Nothing beats the advice of a grizzled vet, but there’s a lot to be learned from someone who’s only a few steps ahead of her intended audience. And once she’s got the lathe squared away, we trust she’ll find our tips for buying a mill helpful getting that next big shipment delivered.

“All the best things in life arrive on a pallet.” Have truer words ever been spoken? Sure, when the UPS truck pulls up with your latest Amazon or eBay treasure, it can be exciting. But a lift-gate truck rolling up to the curb? That’s a good day.

43 thoughts on “New Lathe Day is Best Day

  1. I don’t know how it is elsewhere, but the biggest impediment to buying old machine tools here is that as they become available they are bought up by existing machine shops even only to break them up and scrap them. This is done to create a barrier for new entrants that would compete with established businesses.

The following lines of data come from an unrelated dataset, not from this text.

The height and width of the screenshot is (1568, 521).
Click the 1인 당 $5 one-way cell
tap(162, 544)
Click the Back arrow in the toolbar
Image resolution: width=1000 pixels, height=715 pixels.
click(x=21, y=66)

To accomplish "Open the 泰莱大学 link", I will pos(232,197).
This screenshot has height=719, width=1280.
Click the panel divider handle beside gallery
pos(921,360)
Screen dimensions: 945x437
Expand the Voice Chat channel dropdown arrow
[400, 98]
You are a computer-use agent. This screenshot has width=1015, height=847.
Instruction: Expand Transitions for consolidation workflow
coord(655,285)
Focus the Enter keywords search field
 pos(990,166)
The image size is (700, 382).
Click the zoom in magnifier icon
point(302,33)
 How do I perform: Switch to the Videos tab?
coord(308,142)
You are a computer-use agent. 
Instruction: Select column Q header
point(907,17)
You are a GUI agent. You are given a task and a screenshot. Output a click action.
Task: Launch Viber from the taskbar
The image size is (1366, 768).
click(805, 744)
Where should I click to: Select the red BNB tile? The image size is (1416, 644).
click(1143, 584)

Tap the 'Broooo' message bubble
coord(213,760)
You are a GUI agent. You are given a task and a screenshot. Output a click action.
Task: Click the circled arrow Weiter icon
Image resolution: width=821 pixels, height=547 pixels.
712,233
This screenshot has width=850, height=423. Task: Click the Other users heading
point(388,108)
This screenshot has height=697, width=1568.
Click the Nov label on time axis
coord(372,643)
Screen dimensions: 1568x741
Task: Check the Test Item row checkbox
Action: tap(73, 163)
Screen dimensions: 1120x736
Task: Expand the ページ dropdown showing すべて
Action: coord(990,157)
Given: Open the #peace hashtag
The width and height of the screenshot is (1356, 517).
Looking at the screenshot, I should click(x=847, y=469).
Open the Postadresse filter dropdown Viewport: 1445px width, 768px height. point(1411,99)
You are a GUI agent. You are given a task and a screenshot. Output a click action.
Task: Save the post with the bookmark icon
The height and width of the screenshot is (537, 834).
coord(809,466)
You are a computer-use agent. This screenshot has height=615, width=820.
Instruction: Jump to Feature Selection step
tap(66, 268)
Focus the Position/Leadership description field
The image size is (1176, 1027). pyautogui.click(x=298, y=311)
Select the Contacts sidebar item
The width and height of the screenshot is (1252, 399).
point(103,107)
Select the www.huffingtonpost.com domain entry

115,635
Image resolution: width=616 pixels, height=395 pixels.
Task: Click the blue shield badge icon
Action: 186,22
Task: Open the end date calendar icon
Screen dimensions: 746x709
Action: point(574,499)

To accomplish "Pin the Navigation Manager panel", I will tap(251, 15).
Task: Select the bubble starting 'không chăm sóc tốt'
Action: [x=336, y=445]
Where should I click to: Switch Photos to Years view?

    1. It’s even worse in E.U where machine safety requires that every machine to be sold, new or old, must be in line with current safety rules.
      So most of the machines are either sold to refitters, exported or put to destruction.
      Worse thing is that even when destructed they do not scrap them properly, so you have perfect subassemblies that goes to bin (linear rails, servo, optic scale) instead of being resold at cost like they do in asia (see all the machine part vendor here).

      Anyway for a beginner, I tend to recommend the asian way. Not that the machines are better, because they are not, but they are smaller, easy to fix and modify and without big flaws for most (read the internets before choosing!), dirt cheap and easy to source.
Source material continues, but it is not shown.